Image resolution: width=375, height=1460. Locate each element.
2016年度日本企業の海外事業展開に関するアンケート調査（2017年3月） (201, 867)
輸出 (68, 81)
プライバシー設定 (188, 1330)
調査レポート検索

--- --- ---

YOUR ASSIGNMENT = Please repeat the entries above exactly as they read.

RESPONSE =
Image resolution: width=375, height=1460. Locate each element.
2016年度日本企業の海外事業展開に関するアンケート調査（2017年3月） (201, 867)
輸出 (68, 81)
プライバシー設定 (188, 1330)
調査レポート検索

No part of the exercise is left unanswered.